#### Records supplied

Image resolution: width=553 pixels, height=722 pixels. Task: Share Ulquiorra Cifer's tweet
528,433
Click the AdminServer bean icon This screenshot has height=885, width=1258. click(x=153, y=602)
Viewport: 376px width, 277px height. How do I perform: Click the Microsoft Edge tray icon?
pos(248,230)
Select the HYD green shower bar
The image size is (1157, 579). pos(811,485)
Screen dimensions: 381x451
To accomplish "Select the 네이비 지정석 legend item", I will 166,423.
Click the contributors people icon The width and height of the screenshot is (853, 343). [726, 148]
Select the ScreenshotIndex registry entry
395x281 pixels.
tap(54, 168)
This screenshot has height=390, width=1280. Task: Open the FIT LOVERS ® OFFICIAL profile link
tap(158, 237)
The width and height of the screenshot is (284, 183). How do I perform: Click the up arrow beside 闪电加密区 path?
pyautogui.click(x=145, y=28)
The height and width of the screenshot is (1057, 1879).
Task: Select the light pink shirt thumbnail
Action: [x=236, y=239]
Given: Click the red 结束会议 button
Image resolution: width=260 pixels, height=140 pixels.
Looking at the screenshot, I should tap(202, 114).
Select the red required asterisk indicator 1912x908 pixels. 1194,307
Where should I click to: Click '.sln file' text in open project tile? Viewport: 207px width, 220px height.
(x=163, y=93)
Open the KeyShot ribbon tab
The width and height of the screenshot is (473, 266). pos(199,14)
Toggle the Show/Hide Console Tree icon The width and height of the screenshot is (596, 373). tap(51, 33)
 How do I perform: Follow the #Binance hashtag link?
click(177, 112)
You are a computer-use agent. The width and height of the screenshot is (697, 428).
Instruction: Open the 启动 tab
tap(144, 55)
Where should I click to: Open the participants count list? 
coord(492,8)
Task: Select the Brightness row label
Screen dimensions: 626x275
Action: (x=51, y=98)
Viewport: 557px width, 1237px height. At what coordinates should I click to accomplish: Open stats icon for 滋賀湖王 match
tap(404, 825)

########

Description of the task
The material must be repeated in full, with every line exact.

Response
Image resolution: width=553 pixels, height=722 pixels. Task: Share Ulquiorra Cifer's tweet
528,433
Click the AdminServer bean icon This screenshot has height=885, width=1258. click(x=153, y=602)
Viewport: 376px width, 277px height. How do I perform: Click the Microsoft Edge tray icon?
pos(248,230)
Select the HYD green shower bar
The image size is (1157, 579). pos(811,485)
Screen dimensions: 381x451
To accomplish "Select the 네이비 지정석 legend item", I will 166,423.
Click the contributors people icon The width and height of the screenshot is (853, 343). [726, 148]
Select the ScreenshotIndex registry entry
395x281 pixels.
tap(54, 168)
This screenshot has height=390, width=1280. Task: Open the FIT LOVERS ® OFFICIAL profile link
tap(158, 237)
The width and height of the screenshot is (284, 183). How do I perform: Click the up arrow beside 闪电加密区 path?
pyautogui.click(x=145, y=28)
The height and width of the screenshot is (1057, 1879).
Task: Select the light pink shirt thumbnail
Action: [x=236, y=239]
Given: Click the red 结束会议 button
Image resolution: width=260 pixels, height=140 pixels.
Looking at the screenshot, I should tap(202, 114).
Select the red required asterisk indicator 1912x908 pixels. 1194,307
Where should I click to: Click '.sln file' text in open project tile? Viewport: 207px width, 220px height.
(x=163, y=93)
Open the KeyShot ribbon tab
The width and height of the screenshot is (473, 266). pos(199,14)
Toggle the Show/Hide Console Tree icon The width and height of the screenshot is (596, 373). tap(51, 33)
 How do I perform: Follow the #Binance hashtag link?
click(177, 112)
You are a computer-use agent. The width and height of the screenshot is (697, 428).
Instruction: Open the 启动 tab
tap(144, 55)
Where should I click to: Open the participants count list? 
coord(492,8)
Task: Select the Brightness row label
Screen dimensions: 626x275
Action: (x=51, y=98)
Viewport: 557px width, 1237px height. At what coordinates should I click to accomplish: Open stats icon for 滋賀湖王 match
tap(404, 825)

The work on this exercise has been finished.